Exercise material —
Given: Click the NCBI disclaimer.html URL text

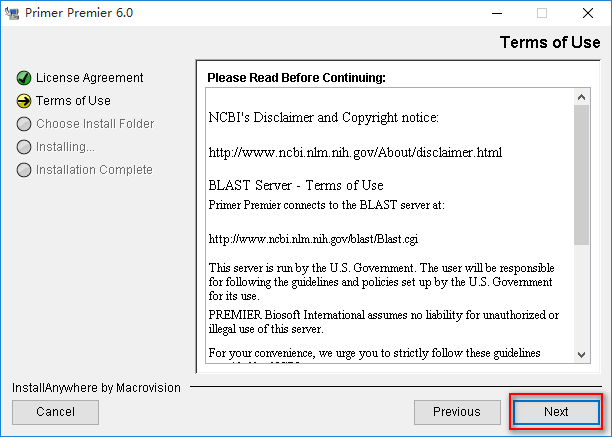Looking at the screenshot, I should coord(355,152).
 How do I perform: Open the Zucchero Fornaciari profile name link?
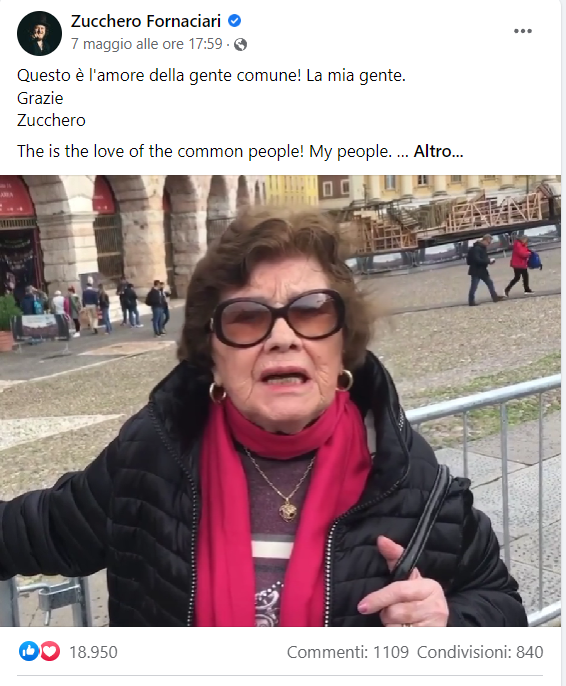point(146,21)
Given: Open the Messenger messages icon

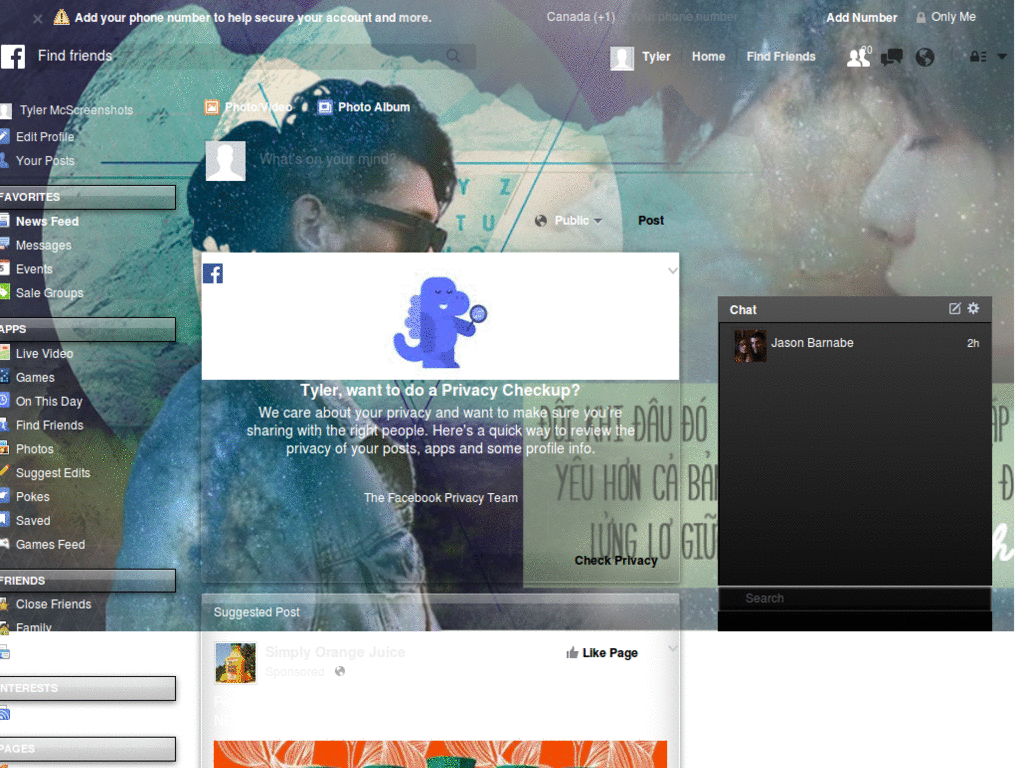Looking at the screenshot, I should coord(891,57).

Exercise requirements —
Output the entries above verbatim, leaving out images.

Output for this task —
Given: Click the NCBI disclaimer.html URL text

Looking at the screenshot, I should coord(355,152).
 How do I perform: Open the Zucchero Fornaciari profile name link?
point(146,21)
Given: Open the Messenger messages icon

Looking at the screenshot, I should coord(891,57).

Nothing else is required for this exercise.